[Records shown]:
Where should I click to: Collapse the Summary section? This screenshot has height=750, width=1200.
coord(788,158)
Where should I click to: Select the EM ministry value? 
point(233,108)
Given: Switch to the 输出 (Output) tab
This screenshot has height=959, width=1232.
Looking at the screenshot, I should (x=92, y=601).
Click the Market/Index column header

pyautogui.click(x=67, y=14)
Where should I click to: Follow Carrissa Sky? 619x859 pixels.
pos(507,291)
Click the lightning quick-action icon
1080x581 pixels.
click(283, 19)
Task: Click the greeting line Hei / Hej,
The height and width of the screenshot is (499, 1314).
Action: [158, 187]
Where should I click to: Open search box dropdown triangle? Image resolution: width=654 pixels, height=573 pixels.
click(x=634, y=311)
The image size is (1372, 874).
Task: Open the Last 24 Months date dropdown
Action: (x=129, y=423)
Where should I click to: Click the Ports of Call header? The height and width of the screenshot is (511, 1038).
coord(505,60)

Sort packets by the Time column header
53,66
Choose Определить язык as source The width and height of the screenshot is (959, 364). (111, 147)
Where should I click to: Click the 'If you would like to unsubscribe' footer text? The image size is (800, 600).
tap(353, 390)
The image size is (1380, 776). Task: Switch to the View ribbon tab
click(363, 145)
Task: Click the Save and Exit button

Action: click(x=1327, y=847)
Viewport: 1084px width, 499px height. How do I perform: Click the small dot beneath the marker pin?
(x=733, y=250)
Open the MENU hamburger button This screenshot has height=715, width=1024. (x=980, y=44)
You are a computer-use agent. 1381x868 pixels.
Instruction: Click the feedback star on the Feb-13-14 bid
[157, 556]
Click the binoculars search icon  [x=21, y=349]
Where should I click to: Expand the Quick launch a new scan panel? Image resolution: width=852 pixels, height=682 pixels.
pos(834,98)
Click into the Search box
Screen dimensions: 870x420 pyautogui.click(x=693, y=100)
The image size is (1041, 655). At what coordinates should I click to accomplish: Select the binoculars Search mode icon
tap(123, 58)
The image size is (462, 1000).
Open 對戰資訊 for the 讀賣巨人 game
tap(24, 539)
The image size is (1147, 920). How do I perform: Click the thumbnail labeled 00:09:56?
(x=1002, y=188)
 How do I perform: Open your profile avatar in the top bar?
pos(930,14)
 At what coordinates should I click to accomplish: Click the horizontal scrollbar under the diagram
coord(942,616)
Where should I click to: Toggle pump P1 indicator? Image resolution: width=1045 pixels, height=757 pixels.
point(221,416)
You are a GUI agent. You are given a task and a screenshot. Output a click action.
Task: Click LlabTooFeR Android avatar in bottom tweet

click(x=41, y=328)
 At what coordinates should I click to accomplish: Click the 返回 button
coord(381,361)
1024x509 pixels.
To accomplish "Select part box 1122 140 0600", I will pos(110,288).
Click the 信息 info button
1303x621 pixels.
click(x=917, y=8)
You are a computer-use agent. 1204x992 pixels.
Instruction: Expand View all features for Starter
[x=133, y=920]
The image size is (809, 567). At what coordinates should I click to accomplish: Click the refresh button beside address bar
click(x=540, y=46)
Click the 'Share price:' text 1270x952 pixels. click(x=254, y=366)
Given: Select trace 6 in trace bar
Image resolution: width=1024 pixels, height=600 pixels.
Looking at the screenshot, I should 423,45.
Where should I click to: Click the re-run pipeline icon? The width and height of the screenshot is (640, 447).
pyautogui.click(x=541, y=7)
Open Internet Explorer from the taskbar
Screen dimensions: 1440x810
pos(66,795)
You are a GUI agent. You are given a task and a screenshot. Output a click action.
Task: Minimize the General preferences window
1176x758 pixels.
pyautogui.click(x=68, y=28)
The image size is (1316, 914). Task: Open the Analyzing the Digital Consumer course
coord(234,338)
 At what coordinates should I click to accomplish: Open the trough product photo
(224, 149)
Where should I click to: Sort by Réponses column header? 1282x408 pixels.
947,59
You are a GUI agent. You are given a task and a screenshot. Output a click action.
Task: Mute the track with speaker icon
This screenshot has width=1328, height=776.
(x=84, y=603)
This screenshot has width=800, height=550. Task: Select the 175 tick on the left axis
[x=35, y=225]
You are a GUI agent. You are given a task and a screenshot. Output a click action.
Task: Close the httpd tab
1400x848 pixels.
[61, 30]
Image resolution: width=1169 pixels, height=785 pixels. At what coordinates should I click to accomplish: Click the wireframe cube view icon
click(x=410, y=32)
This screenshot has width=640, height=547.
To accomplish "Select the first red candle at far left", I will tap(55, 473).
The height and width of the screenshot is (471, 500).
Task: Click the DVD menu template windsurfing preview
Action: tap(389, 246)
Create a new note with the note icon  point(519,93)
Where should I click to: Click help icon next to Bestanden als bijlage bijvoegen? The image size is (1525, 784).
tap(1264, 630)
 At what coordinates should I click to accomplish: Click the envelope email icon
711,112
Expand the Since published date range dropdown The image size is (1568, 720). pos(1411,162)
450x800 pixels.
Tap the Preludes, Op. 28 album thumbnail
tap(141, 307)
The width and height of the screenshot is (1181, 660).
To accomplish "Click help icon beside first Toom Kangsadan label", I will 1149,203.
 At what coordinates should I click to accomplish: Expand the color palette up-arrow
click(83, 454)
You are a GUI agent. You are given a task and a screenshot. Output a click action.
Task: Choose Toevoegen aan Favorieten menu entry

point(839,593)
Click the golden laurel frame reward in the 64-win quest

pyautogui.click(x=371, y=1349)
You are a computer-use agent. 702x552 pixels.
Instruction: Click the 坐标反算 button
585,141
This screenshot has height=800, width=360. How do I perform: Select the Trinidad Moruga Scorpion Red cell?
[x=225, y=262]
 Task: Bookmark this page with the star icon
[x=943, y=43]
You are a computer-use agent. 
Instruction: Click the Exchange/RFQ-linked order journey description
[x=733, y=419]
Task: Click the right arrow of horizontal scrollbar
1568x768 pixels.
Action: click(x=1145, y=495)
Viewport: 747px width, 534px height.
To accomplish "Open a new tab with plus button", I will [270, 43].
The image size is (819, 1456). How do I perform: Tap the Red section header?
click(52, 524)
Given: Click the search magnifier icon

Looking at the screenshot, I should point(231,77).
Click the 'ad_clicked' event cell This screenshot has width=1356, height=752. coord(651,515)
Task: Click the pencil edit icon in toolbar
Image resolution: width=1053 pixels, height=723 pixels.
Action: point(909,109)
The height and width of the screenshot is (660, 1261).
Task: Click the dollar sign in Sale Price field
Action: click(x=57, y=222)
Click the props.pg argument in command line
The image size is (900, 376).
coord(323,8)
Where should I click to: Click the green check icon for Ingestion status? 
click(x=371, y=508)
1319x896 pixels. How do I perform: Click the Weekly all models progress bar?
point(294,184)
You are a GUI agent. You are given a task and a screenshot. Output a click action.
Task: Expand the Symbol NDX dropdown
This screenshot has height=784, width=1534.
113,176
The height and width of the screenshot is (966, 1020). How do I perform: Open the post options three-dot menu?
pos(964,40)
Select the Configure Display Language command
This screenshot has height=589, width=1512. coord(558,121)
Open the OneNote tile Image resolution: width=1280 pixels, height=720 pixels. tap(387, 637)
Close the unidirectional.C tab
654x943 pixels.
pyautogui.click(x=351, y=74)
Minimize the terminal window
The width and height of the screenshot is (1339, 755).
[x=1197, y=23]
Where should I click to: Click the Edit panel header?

[Brief]: Restate the records word for word, leaving nothing out.

[Response below]:
Where should I click to: Collapse the Summary section? This screenshot has height=750, width=1200.
coord(788,158)
Where should I click to: Select the EM ministry value? 
point(233,108)
Given: Switch to the 输出 (Output) tab
This screenshot has height=959, width=1232.
Looking at the screenshot, I should (x=92, y=601).
Click the Market/Index column header

pyautogui.click(x=67, y=14)
Where should I click to: Follow Carrissa Sky? 619x859 pixels.
pos(507,291)
Click the lightning quick-action icon
1080x581 pixels.
click(283, 19)
Task: Click the greeting line Hei / Hej,
The height and width of the screenshot is (499, 1314).
Action: [158, 187]
Where should I click to: Open search box dropdown triangle? Image resolution: width=654 pixels, height=573 pixels.
click(x=634, y=311)
The image size is (1372, 874).
Task: Open the Last 24 Months date dropdown
Action: (x=129, y=423)
Where should I click to: Click the Ports of Call header? The height and width of the screenshot is (511, 1038).
coord(505,60)

Sort packets by the Time column header
53,66
Choose Определить язык as source The width and height of the screenshot is (959, 364). (111, 147)
Where should I click to: Click the 'If you would like to unsubscribe' footer text? The image size is (800, 600).
tap(353, 390)
The image size is (1380, 776). Task: Switch to the View ribbon tab
click(363, 145)
Task: Click the Save and Exit button

Action: click(x=1327, y=847)
Viewport: 1084px width, 499px height. How do I perform: Click the small dot beneath the marker pin?
(x=733, y=250)
Open the MENU hamburger button This screenshot has height=715, width=1024. (x=980, y=44)
You are a computer-use agent. 1381x868 pixels.
Instruction: Click the feedback star on the Feb-13-14 bid
[157, 556]
Click the binoculars search icon  [x=21, y=349]
Where should I click to: Expand the Quick launch a new scan panel? Image resolution: width=852 pixels, height=682 pixels.
pos(834,98)
Click into the Search box
Screen dimensions: 870x420 pyautogui.click(x=693, y=100)
The image size is (1041, 655). At what coordinates should I click to accomplish: Select the binoculars Search mode icon
tap(123, 58)
The image size is (462, 1000).
Open 對戰資訊 for the 讀賣巨人 game
tap(24, 539)
The image size is (1147, 920). How do I perform: Click the thumbnail labeled 00:09:56?
(x=1002, y=188)
 How do I perform: Open your profile avatar in the top bar?
pos(930,14)
 At what coordinates should I click to accomplish: Click the horizontal scrollbar under the diagram
coord(942,616)
Where should I click to: Toggle pump P1 indicator? Image resolution: width=1045 pixels, height=757 pixels.
point(221,416)
You are a GUI agent. You are given a task and a screenshot. Output a click action.
Task: Click LlabTooFeR Android avatar in bottom tweet

click(x=41, y=328)
 At what coordinates should I click to accomplish: Click the 返回 button
coord(381,361)
1024x509 pixels.
To accomplish "Select part box 1122 140 0600", I will pos(110,288).
Click the 信息 info button
1303x621 pixels.
click(x=917, y=8)
You are a computer-use agent. 1204x992 pixels.
Instruction: Expand View all features for Starter
[x=133, y=920]
The image size is (809, 567). At what coordinates should I click to accomplish: Click the refresh button beside address bar
click(x=540, y=46)
Click the 'Share price:' text 1270x952 pixels. click(x=254, y=366)
Given: Select trace 6 in trace bar
Image resolution: width=1024 pixels, height=600 pixels.
Looking at the screenshot, I should 423,45.
Where should I click to: Click the re-run pipeline icon? The width and height of the screenshot is (640, 447).
pyautogui.click(x=541, y=7)
Open Internet Explorer from the taskbar
Screen dimensions: 1440x810
pos(66,795)
You are a GUI agent. You are given a task and a screenshot. Output a click action.
Task: Minimize the General preferences window
1176x758 pixels.
pyautogui.click(x=68, y=28)
The image size is (1316, 914). Task: Open the Analyzing the Digital Consumer course
coord(234,338)
 At what coordinates should I click to accomplish: Open the trough product photo
(224, 149)
Where should I click to: Sort by Réponses column header? 1282x408 pixels.
947,59
You are a GUI agent. You are given a task and a screenshot. Output a click action.
Task: Mute the track with speaker icon
This screenshot has width=1328, height=776.
(x=84, y=603)
This screenshot has width=800, height=550. Task: Select the 175 tick on the left axis
[x=35, y=225]
You are a GUI agent. You are given a task and a screenshot. Output a click action.
Task: Close the httpd tab
1400x848 pixels.
[61, 30]
Image resolution: width=1169 pixels, height=785 pixels. At what coordinates should I click to accomplish: Click the wireframe cube view icon
click(x=410, y=32)
This screenshot has width=640, height=547.
To accomplish "Select the first red candle at far left", I will tap(55, 473).
The height and width of the screenshot is (471, 500).
Task: Click the DVD menu template windsurfing preview
Action: tap(389, 246)
Create a new note with the note icon  point(519,93)
Where should I click to: Click help icon next to Bestanden als bijlage bijvoegen? The image size is (1525, 784).
tap(1264, 630)
 At what coordinates should I click to accomplish: Click the envelope email icon
711,112
Expand the Since published date range dropdown The image size is (1568, 720). pos(1411,162)
450x800 pixels.
Tap the Preludes, Op. 28 album thumbnail
tap(141, 307)
The width and height of the screenshot is (1181, 660).
To accomplish "Click help icon beside first Toom Kangsadan label", I will 1149,203.
 At what coordinates should I click to accomplish: Expand the color palette up-arrow
click(83, 454)
You are a GUI agent. You are given a task and a screenshot. Output a click action.
Task: Choose Toevoegen aan Favorieten menu entry

point(839,593)
Click the golden laurel frame reward in the 64-win quest

pyautogui.click(x=371, y=1349)
You are a computer-use agent. 702x552 pixels.
Instruction: Click the 坐标反算 button
585,141
This screenshot has height=800, width=360. How do I perform: Select the Trinidad Moruga Scorpion Red cell?
[x=225, y=262]
 Task: Bookmark this page with the star icon
[x=943, y=43]
You are a computer-use agent. 
Instruction: Click the Exchange/RFQ-linked order journey description
[x=733, y=419]
Task: Click the right arrow of horizontal scrollbar
1568x768 pixels.
Action: click(x=1145, y=495)
Viewport: 747px width, 534px height.
To accomplish "Open a new tab with plus button", I will [270, 43].
The image size is (819, 1456). How do I perform: Tap the Red section header?
click(52, 524)
Given: Click the search magnifier icon

Looking at the screenshot, I should point(231,77).
Click the 'ad_clicked' event cell This screenshot has width=1356, height=752. coord(651,515)
Task: Click the pencil edit icon in toolbar
Image resolution: width=1053 pixels, height=723 pixels.
Action: point(909,109)
The height and width of the screenshot is (660, 1261).
Task: Click the dollar sign in Sale Price field
Action: click(x=57, y=222)
Click the props.pg argument in command line
The image size is (900, 376).
coord(323,8)
Where should I click to: Click the green check icon for Ingestion status? 
click(x=371, y=508)
1319x896 pixels. How do I perform: Click the Weekly all models progress bar?
point(294,184)
You are a GUI agent. You are given a task and a screenshot. Output a click action.
Task: Expand the Symbol NDX dropdown
This screenshot has height=784, width=1534.
113,176
The height and width of the screenshot is (966, 1020). How do I perform: Open the post options three-dot menu?
pos(964,40)
Select the Configure Display Language command
This screenshot has height=589, width=1512. coord(558,121)
Open the OneNote tile Image resolution: width=1280 pixels, height=720 pixels. tap(387, 637)
Close the unidirectional.C tab
654x943 pixels.
pyautogui.click(x=351, y=74)
Minimize the terminal window
The width and height of the screenshot is (1339, 755).
[x=1197, y=23]
Where should I click to: Click the Edit panel header?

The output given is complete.